PROBLEM TO WORK ON
Copy out the listing from the line containing "The height and width of the screenshot is (482, 917)." through the line containing "tap(143, 10)", requests included, and multiply every coordinate in the answers by 2.55, rounding to whole numbers with halves rounded up. Give only those lines.

STORED RECORDS
============

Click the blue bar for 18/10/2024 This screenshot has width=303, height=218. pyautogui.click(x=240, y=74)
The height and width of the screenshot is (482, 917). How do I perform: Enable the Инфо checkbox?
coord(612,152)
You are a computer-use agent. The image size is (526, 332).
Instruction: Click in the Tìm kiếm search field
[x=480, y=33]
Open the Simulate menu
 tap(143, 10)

============

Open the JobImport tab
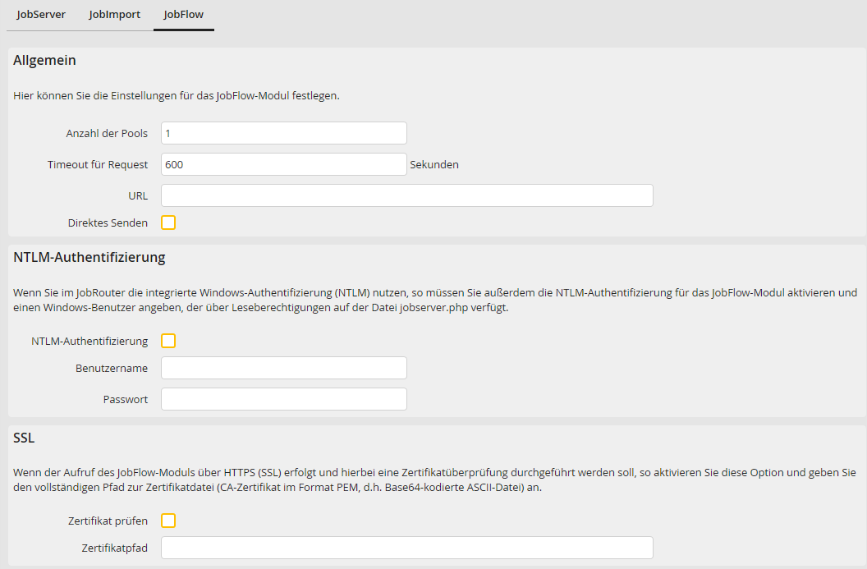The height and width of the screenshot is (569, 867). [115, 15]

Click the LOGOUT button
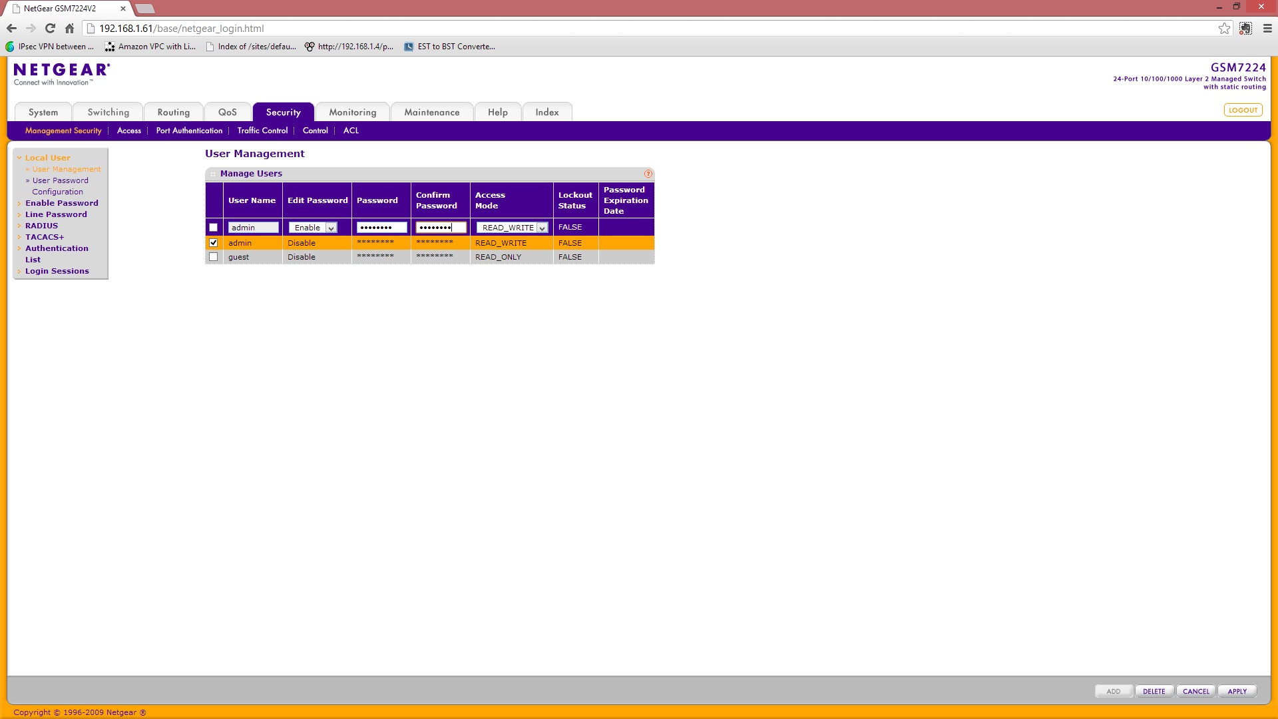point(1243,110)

============

OUTPUT OF THE TASK
The height and width of the screenshot is (482, 917). How do I perform: Enable the Инфо checkbox?
coord(1561,388)
You are a computer-use agent. The image size is (526, 332).
Instruction: Click in the Tìm kiếm search field
[x=1224, y=84]
Open the Simulate menu
 tap(365, 26)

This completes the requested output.